**Exercise details:** From the entries below, return exactly the lines beginning at the one that contains "This screenshot has width=1408, height=840." and ending at the one that contains "has height=812, width=1496.", both of them included, and only those lines.

—————

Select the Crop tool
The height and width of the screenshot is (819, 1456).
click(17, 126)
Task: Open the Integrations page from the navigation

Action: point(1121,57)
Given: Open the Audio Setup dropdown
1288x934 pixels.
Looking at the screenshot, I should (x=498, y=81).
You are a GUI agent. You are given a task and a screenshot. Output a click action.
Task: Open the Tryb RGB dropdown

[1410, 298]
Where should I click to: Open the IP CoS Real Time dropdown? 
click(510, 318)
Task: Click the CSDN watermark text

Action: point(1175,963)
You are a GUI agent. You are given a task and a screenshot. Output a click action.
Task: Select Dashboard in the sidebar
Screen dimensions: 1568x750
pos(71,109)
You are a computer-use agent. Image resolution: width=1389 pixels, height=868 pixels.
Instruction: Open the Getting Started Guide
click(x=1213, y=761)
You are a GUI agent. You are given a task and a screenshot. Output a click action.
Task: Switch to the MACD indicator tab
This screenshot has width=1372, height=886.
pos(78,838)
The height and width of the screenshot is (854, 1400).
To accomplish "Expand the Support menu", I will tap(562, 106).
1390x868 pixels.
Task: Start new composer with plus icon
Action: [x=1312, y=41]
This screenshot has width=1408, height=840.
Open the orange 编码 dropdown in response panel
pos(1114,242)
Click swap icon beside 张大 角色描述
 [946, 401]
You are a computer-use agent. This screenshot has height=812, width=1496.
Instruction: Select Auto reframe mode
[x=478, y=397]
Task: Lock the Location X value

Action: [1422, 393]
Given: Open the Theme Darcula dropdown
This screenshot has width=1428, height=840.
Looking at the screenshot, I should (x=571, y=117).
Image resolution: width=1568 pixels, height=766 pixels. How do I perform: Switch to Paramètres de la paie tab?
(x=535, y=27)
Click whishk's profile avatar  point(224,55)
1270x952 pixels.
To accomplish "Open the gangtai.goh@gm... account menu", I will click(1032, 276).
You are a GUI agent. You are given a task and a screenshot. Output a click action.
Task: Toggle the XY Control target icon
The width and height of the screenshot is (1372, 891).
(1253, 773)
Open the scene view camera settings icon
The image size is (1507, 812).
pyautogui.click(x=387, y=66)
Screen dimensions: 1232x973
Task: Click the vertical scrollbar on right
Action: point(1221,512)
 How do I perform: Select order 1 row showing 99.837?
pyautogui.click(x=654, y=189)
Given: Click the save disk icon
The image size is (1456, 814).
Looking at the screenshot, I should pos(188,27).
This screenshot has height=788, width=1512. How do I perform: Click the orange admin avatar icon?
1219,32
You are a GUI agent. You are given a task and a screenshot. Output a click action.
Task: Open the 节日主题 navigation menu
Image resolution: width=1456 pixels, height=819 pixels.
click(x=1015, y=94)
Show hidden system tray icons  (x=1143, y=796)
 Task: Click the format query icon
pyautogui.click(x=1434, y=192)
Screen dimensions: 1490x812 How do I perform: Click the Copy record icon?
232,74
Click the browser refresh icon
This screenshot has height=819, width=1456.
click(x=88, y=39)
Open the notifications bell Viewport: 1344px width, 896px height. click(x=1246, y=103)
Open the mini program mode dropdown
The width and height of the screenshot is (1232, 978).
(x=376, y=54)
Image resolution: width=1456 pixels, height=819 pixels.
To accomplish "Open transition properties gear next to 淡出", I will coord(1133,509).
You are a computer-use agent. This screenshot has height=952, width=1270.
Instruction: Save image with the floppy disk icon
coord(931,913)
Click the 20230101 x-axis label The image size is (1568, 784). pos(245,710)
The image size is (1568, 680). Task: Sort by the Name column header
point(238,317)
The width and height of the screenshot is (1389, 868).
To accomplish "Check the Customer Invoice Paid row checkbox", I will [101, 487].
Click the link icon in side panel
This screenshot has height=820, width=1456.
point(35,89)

—————

**Response for this exercise:**
This screenshot has width=1408, height=840.
Open the orange 编码 dropdown in response panel
pos(1114,242)
Click swap icon beside 张大 角色描述
 [946, 401]
You are a computer-use agent. This screenshot has height=812, width=1496.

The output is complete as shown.